(RECORDS TO PROCESS)

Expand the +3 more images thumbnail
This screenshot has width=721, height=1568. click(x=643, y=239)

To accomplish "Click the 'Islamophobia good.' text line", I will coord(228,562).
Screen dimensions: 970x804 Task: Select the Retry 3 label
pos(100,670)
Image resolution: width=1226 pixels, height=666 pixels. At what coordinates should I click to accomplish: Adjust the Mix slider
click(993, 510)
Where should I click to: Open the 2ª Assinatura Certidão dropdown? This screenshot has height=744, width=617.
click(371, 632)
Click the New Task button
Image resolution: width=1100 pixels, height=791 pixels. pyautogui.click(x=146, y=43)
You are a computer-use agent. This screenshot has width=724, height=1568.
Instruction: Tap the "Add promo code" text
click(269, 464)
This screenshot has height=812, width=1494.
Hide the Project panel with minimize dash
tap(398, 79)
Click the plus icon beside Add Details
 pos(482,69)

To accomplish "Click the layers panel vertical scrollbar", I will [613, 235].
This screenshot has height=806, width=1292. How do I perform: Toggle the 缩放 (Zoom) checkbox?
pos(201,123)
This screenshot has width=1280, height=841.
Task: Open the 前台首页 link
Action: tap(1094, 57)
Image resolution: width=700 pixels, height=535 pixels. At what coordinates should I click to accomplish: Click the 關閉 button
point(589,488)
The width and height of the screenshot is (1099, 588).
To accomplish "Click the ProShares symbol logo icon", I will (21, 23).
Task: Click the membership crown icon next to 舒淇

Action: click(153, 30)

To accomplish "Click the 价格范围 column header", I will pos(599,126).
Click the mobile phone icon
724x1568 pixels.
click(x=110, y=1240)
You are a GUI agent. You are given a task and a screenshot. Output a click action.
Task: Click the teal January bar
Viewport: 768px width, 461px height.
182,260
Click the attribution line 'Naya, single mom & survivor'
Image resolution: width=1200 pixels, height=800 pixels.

(End RECORDS TO PROCESS)

TASK DIRECTIONS: Every entry above needs to be written out again exactly.

YOUR RESPONSE:
Expand the +3 more images thumbnail
This screenshot has width=721, height=1568. click(x=643, y=239)

To accomplish "Click the 'Islamophobia good.' text line", I will coord(228,562).
Screen dimensions: 970x804 Task: Select the Retry 3 label
pos(100,670)
Image resolution: width=1226 pixels, height=666 pixels. At what coordinates should I click to accomplish: Adjust the Mix slider
click(993, 510)
Where should I click to: Open the 2ª Assinatura Certidão dropdown? This screenshot has height=744, width=617.
click(371, 632)
Click the New Task button
Image resolution: width=1100 pixels, height=791 pixels. pyautogui.click(x=146, y=43)
You are a computer-use agent. This screenshot has width=724, height=1568.
Instruction: Tap the "Add promo code" text
click(269, 464)
This screenshot has height=812, width=1494.
Hide the Project panel with minimize dash
tap(398, 79)
Click the plus icon beside Add Details
 pos(482,69)

To accomplish "Click the layers panel vertical scrollbar", I will [613, 235].
This screenshot has height=806, width=1292. How do I perform: Toggle the 缩放 (Zoom) checkbox?
pos(201,123)
This screenshot has width=1280, height=841.
Task: Open the 前台首页 link
Action: tap(1094, 57)
Image resolution: width=700 pixels, height=535 pixels. At what coordinates should I click to accomplish: Click the 關閉 button
point(589,488)
The width and height of the screenshot is (1099, 588).
To accomplish "Click the ProShares symbol logo icon", I will (21, 23).
Task: Click the membership crown icon next to 舒淇

Action: click(153, 30)

To accomplish "Click the 价格范围 column header", I will pos(599,126).
Click the mobile phone icon
724x1568 pixels.
click(x=110, y=1240)
You are a GUI agent. You are given a task and a screenshot. Output a click action.
Task: Click the teal January bar
Viewport: 768px width, 461px height.
182,260
Click the attribution line 'Naya, single mom & survivor'
Image resolution: width=1200 pixels, height=800 pixels.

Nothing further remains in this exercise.